Oh man. What an awful day. But I guess that's about on par with my week.
After another moderately sleepless night I arrived at 7:30 at an office building downtown to spend the day performing health screenings. (A lot of companies will book screenings or flu clinics or health fairs for their employees through healthcare agencies-- the company tells the agency what sort of even they want and the agency will send the equipment and personnel. I've worked for two years doing this sort of thing. It's convenient because you can be on the schedule as much or as little as you'd like. The pay is kind of crappy, though, and there's no guarantee you'll get as many hours as you'd like.)

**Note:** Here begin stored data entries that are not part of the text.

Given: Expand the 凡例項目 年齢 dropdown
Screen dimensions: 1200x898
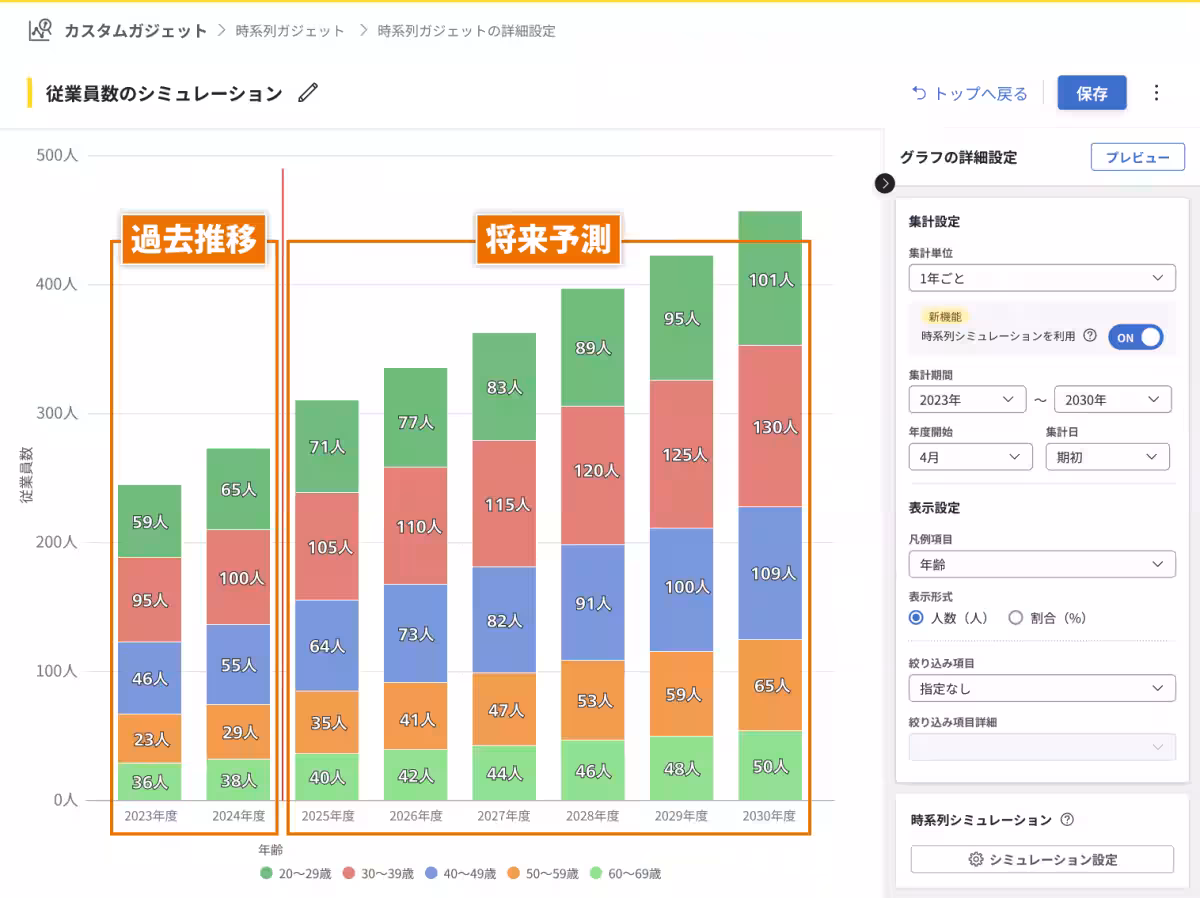Looking at the screenshot, I should coord(1042,565).
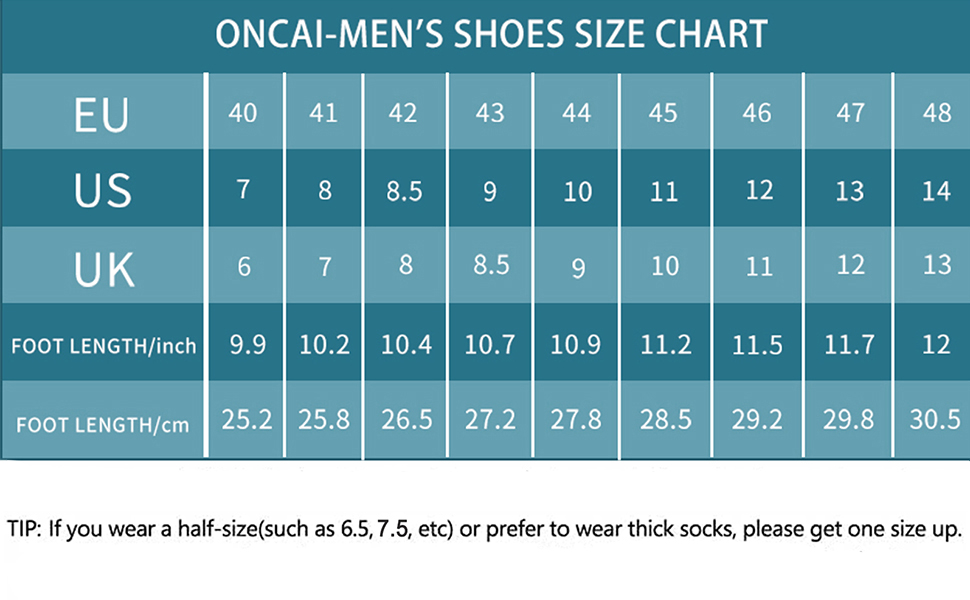Select the US row header
The height and width of the screenshot is (600, 970).
coord(102,190)
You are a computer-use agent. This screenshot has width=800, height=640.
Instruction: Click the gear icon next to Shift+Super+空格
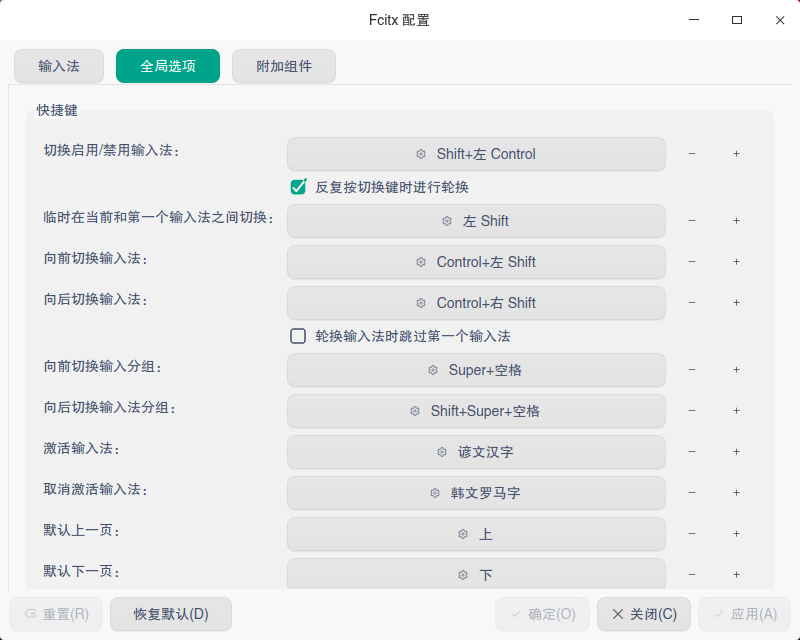click(414, 411)
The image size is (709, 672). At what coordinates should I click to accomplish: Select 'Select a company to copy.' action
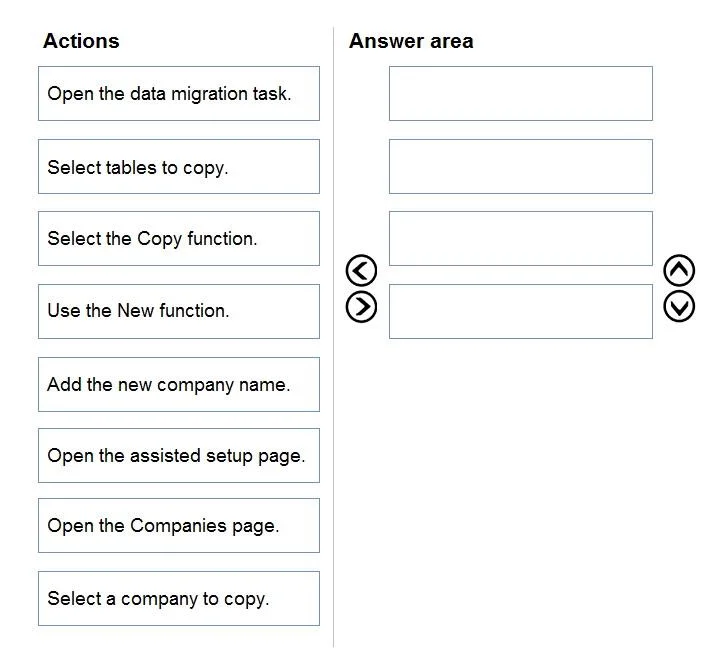tap(179, 599)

Anyhow, my assignment today was terrible. The agency sent the wrong kind of lancets for pricking fingers so it was really difficult to get the right amount of blood so that the screening test would, you know, WORK. And all of the components of the machine I was using were tiny and delicate and hard to see and easy to drop.

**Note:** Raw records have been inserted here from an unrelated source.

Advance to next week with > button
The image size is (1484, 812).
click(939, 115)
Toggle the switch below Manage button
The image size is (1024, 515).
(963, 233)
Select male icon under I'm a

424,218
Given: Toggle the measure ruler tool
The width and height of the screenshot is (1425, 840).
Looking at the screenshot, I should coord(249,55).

Plus, the woman who was supervising me was condescending and awful and acted like everything I did I was a huge inconvenience to her. When I asked her for hand sanitizer she tried to tell me I didn't need it, and then huffed and sighed at me when I pointed out I would be working with blood so, yeah, I think I actually do need it. She brought me some, along with an eyeroll.
And I felt like bursting into tears. Or going home. Or both.
This sucks. Everything sucks. I hate everything. BAH HUMBUG.
Have you ever had your heart broken? Tell me about it?